问题
My understanding is that foldl and foldr executes like :
foldl f a [1..30] => (f (f (f ... (f a 1) 2) 3) ... 30)
and
foldr f a [1..30] => (f 1 (f 2 (f 3 (f ....(f 30 a)))))..)
so.. foldr (&&) False (repeat False) can shortciruit as outermost f sees (&&) False ((&&) False (....)) sees first argument as false and does not need to evaluate the second argument (which is a large thunk).
so what happens with
andFn :: Bool -> Bool -> Bool
andFn _ False = False
andFn x True = x
and
foldl andFn True (repeat False) -- =>
-- (andFn (andFn ...(andFn True False) ... False) False)
-- ^^ outermost andFn
But this is taking forever.
I thought that outermost andFn would know that by pattern matching on second argument, the answer is False..
What else is happening here ?
回答1:
There is a larger difference between foldr and foldl than the order of the arguments to andFn.
foldr f z (x:xs) = f x (foldr f z xs)
foldl f z (x:xs) = foldl f (f z x) xs
Notice how foldr immediately transfers control to f: if f is lazy it can avoid the computation of foldr f z xs.

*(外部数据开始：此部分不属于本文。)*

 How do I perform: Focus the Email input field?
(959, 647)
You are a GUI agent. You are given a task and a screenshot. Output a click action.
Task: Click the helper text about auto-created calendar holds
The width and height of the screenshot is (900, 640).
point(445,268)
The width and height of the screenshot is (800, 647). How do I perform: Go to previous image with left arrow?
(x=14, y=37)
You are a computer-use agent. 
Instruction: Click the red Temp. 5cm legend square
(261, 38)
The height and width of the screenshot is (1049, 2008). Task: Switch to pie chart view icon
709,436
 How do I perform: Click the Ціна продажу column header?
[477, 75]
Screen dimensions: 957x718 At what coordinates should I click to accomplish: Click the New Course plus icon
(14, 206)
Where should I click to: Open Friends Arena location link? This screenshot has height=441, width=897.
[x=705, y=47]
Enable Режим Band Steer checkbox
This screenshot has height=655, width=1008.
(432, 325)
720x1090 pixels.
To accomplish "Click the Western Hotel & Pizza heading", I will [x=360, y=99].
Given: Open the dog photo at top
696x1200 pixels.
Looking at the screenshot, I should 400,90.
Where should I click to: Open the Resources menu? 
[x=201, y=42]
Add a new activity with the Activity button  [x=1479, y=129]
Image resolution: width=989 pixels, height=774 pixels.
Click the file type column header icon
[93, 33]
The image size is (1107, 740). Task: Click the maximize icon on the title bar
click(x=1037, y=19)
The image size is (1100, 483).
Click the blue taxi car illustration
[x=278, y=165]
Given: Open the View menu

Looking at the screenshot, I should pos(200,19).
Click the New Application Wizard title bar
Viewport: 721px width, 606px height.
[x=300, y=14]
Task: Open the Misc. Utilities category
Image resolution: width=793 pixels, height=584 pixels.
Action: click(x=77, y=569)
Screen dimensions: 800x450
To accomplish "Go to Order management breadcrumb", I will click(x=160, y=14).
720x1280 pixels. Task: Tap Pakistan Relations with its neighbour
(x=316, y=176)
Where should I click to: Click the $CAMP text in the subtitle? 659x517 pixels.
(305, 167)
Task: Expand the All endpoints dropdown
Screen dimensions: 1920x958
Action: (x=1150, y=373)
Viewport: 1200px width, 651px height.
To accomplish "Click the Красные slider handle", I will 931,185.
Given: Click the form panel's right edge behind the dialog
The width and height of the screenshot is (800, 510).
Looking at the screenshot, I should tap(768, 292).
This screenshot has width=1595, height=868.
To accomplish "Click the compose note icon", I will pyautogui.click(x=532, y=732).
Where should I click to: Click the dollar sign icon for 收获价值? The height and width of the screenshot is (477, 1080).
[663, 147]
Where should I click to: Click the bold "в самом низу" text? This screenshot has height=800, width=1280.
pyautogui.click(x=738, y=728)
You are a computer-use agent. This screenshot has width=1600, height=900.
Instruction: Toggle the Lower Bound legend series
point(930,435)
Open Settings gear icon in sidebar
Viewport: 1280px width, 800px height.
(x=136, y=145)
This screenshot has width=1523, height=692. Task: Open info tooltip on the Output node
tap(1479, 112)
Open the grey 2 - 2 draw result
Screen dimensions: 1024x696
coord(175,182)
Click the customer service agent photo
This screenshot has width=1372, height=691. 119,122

Instead, foldl transfers control to... foldl: the function f will only start being used when the base case is reached
foldl f z [] = z -- z contains the chained f's, which NOW get evaluated
Hence foldl f z infiniteList will always diverge, no matter what f is: the whole infiniteList needs to be completely iterated over before any real computation happens. (Off topic: this is why, even when it works, foldl often has horrible performance, and foldl' is more used in practice.)
In particular, the posted example
foldl andFn True (repeat False) -- =>
-- (andFn (andFn ...(andFn True False) ... False) False)
-- ^^ outermost andFn
is partly wrong. The "outermost andFn" would actually be the last one, i.e. the one related to the last element in repeat False. But there is no such a beast.